In their own call with investors on Tuesday night, Lyft executives adhered to a prediction made a year ago: that it would reach profitability on an EBITDA basis by the end of 2021. Lyft's result exceeded Wall Street expectations, but its shares fell 10 percent on Wednesday.
Reported better-than-expected Q4 results: adjusted EPS of $1.23 on sales of $772 million.
Despite beating analyst predictions in its fourth-quarter earnings Monday, shares in Lyft Inc. dropped in after-hours trading after the company failed to move up its profitability timeline as rival Uber Technologies Inc. did February 6.
Sticking to declines, Lyft's net loss (a metric which comprises all prices ) was 356.0 million in the quarter, a radically worse outcome than its own $ 248.9 million net loss in Q4 2018.

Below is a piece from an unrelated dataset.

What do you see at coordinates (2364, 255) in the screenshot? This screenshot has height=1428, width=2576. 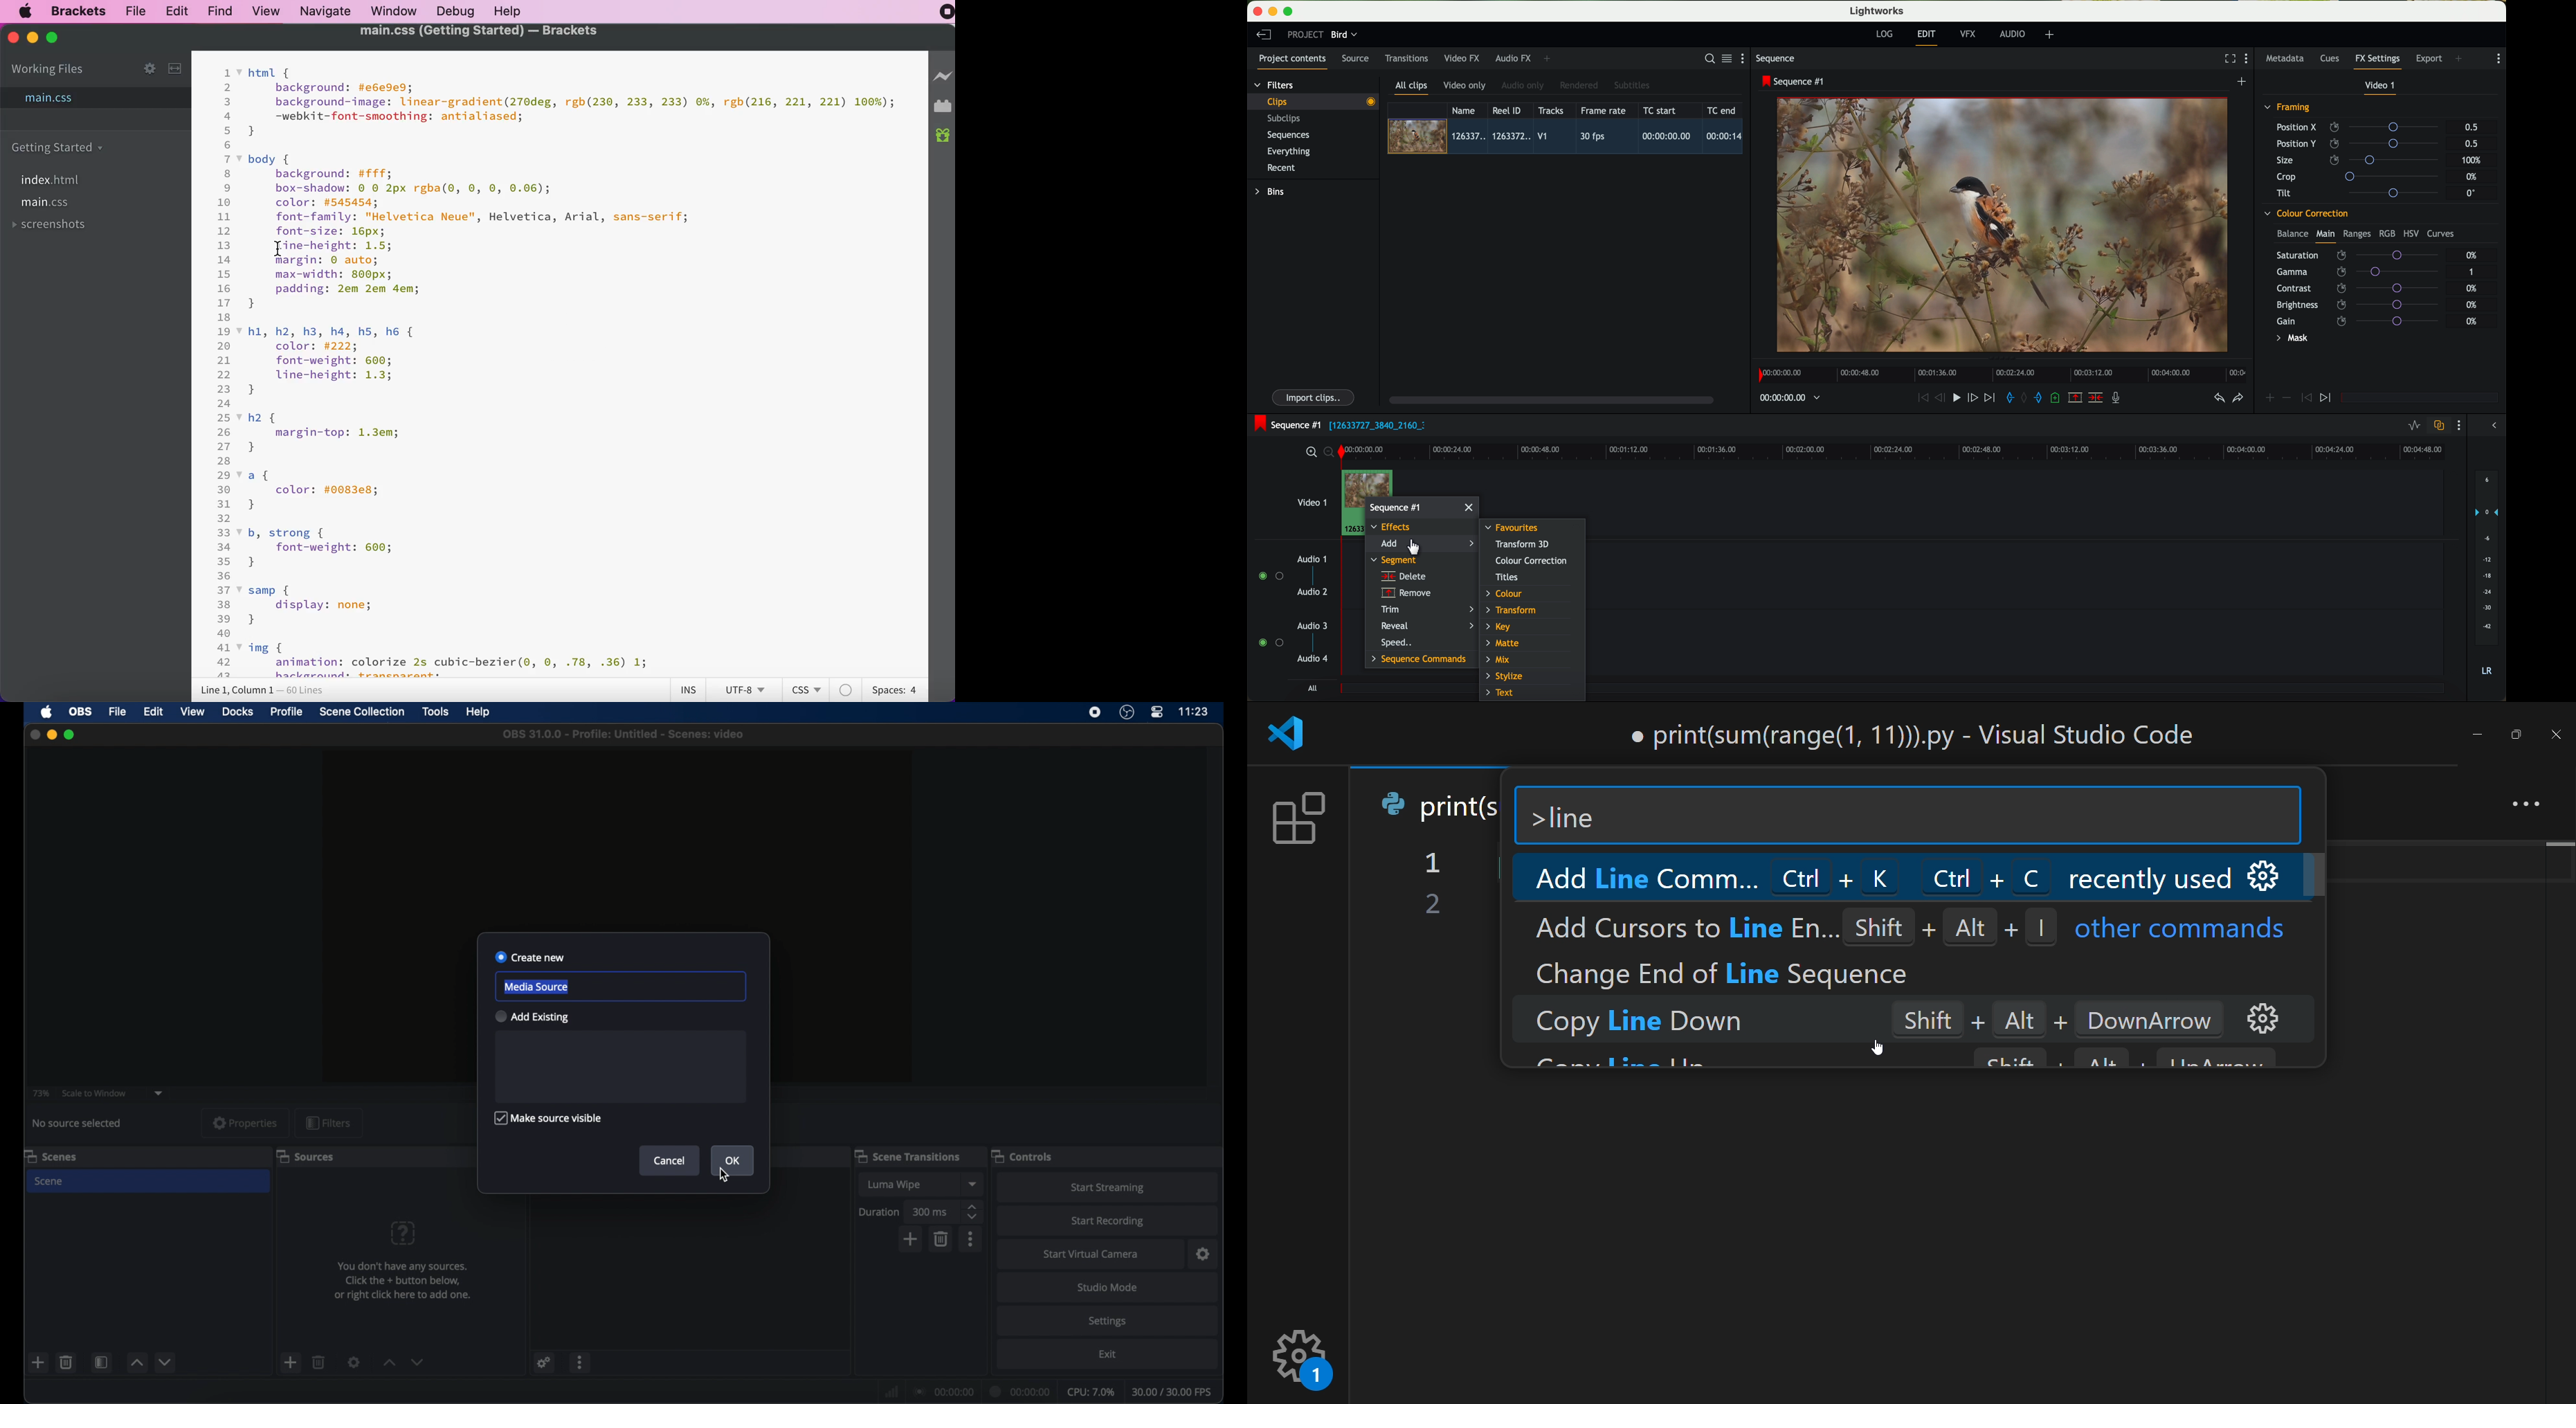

On Monday, Lyft announced an expansion into the entire City of Vancouver, Richmond, New Westminster and North Surrey. However, Lyft expects to become profitable by the fourth quarter of 2021, which is one year later than Uber. But Lyft operates only in the USA and Canada, while Uber's footprint extends across the globe.
Analysts and investors were also closely watching the company's report for user growth numbers, and the company said it grew active riders to more than 22.9 million, an increase of 23% year-over-year.
Spinning to adjusted EBITDA, a heavily corrected earnings metric, Lyft dropped $130.7 million in Q4 2019, an improvement on its Q4 2018 adjusted EBITDA loss of $251.1 million. Lyft is trailing Uber in market capitalization and overall market share as the number 2 United States ride hailing player. Excluding one-time items, the company lost 41 cents per share. Share-based payments at Uber in all of 2019 amounted to almost $4.6 billion, or roughly a third of revenue.
"Fiscal 2019 was an exceptional year across the board". This is only a week after Lyft's largest competitor, Uber Technologies, Inc.
The San Francisco-based companies have taken different approaches to hit profit.
Lyft continues to bleed money, though at lower levels.
Lyft in October said a growing number of customers were paying full price, with discounts and promotional incentives decreasing.
For 2020, Lyft said it expects to generate $4.58 billion to $4.65 billion in revenue and projected that it will narrow its losses before interest, taxes and other expenses to US$450 million to US$490 million, from US$678.9 million in 2019.
But Uber Chief Executive Dara Khosrowshahi told investors during an earnings call on Thursday that Lyft over the past month or so had been more aggressive in giving out discounts to attract customers.
Lyft also said a restructuring of its insurance policies would improve contribution margins, but did not elaborate.